_Цель задания_
Перепишите материал от строки с "Describe the element at coordinates (346, 546)" до конца, заменив "screenshot" на "image" и больше ничего не меняя. Картинки в ответ не включайте.

────

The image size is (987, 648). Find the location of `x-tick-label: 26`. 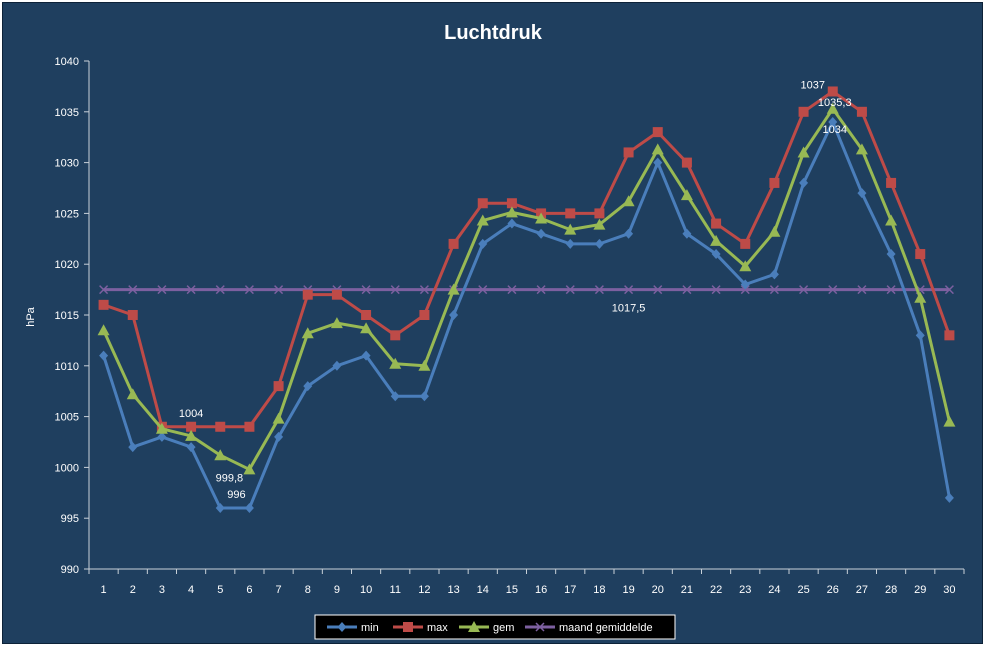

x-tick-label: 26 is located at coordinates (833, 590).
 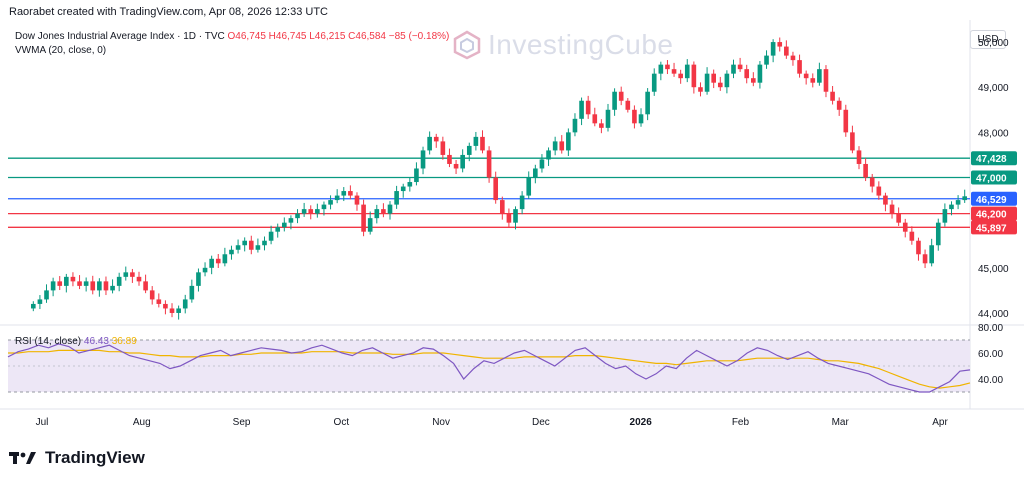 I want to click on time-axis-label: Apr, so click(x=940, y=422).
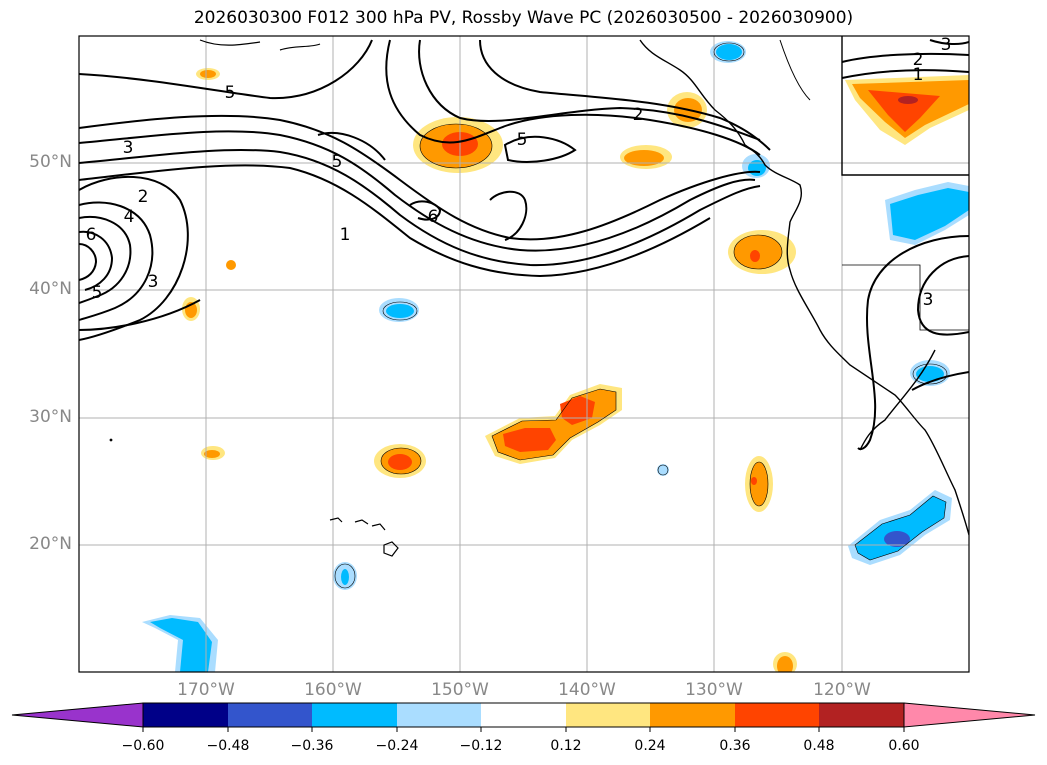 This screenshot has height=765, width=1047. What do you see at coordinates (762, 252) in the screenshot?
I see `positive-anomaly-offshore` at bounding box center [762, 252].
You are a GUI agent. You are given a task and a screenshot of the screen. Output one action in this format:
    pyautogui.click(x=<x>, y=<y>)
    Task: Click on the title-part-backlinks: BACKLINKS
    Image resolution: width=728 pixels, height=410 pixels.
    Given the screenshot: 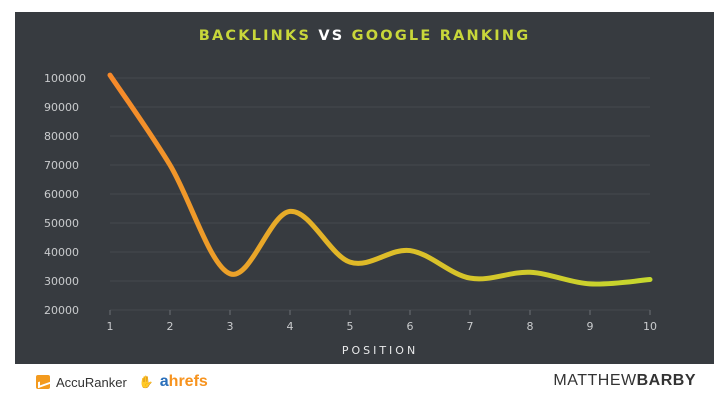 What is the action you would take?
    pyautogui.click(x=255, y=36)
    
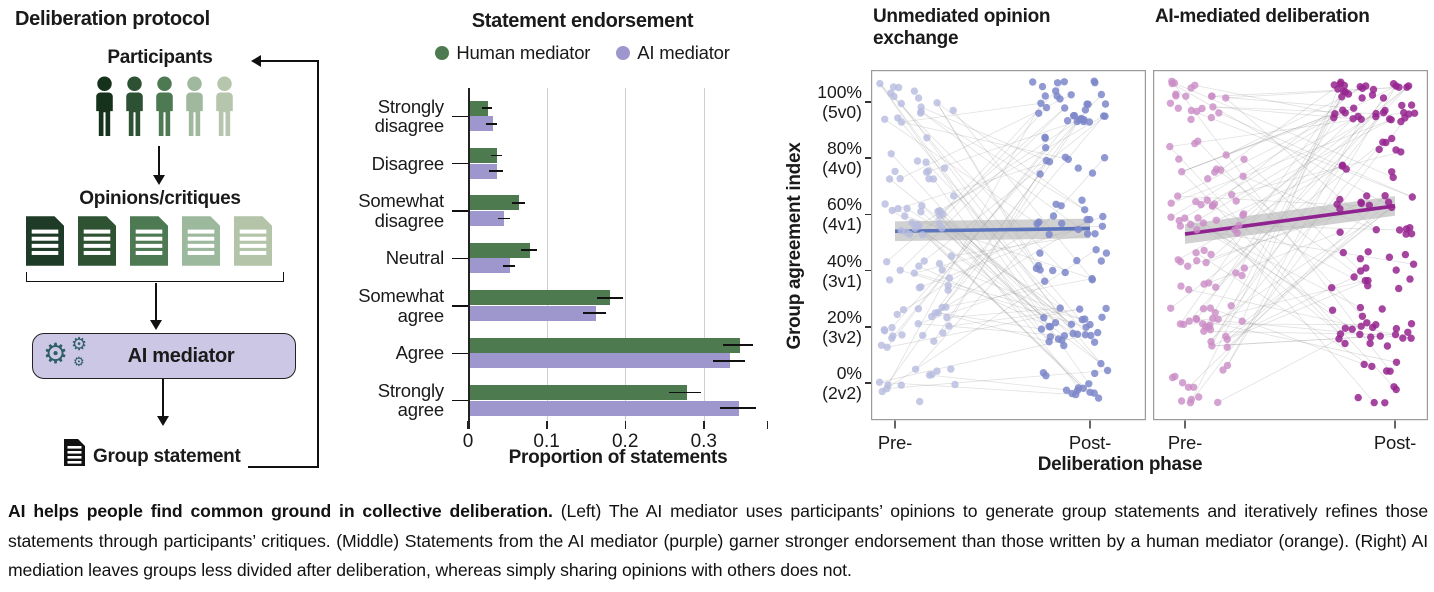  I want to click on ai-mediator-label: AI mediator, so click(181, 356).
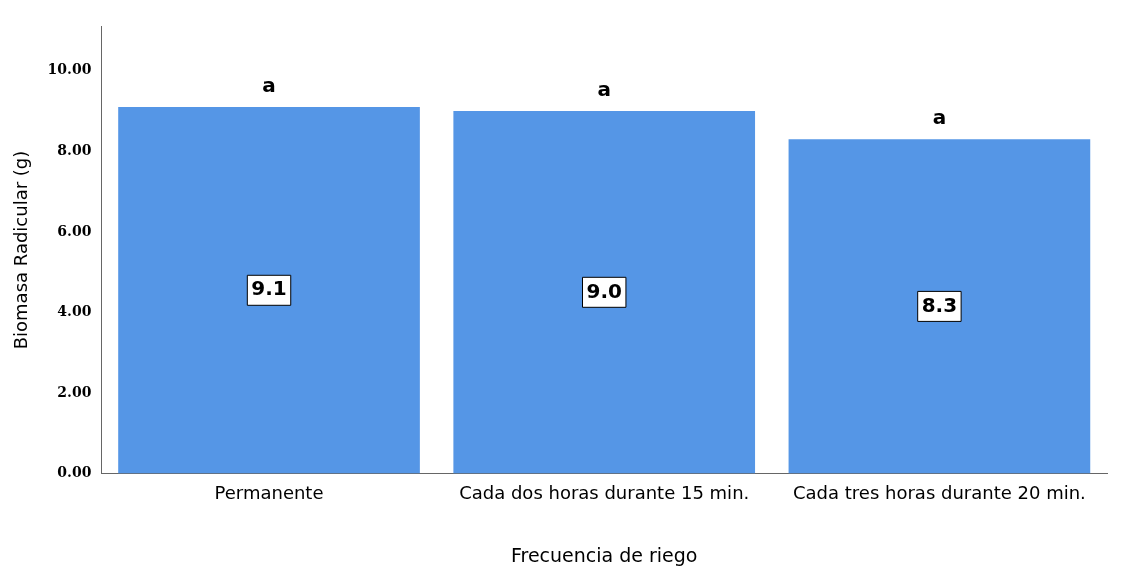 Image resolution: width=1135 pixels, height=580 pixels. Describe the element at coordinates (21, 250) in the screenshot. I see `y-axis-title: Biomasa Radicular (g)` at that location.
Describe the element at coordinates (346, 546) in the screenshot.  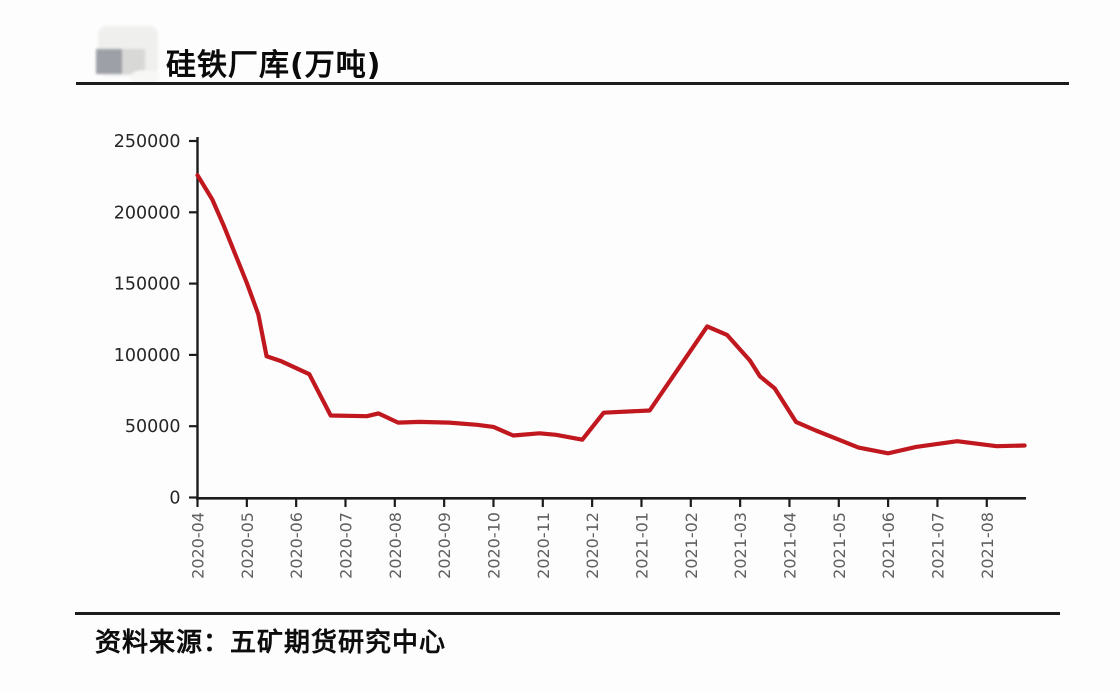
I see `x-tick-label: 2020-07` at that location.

────

_Результат_
Describe the element at coordinates (346, 546) in the image.  
I see `x-tick-label: 2020-07` at that location.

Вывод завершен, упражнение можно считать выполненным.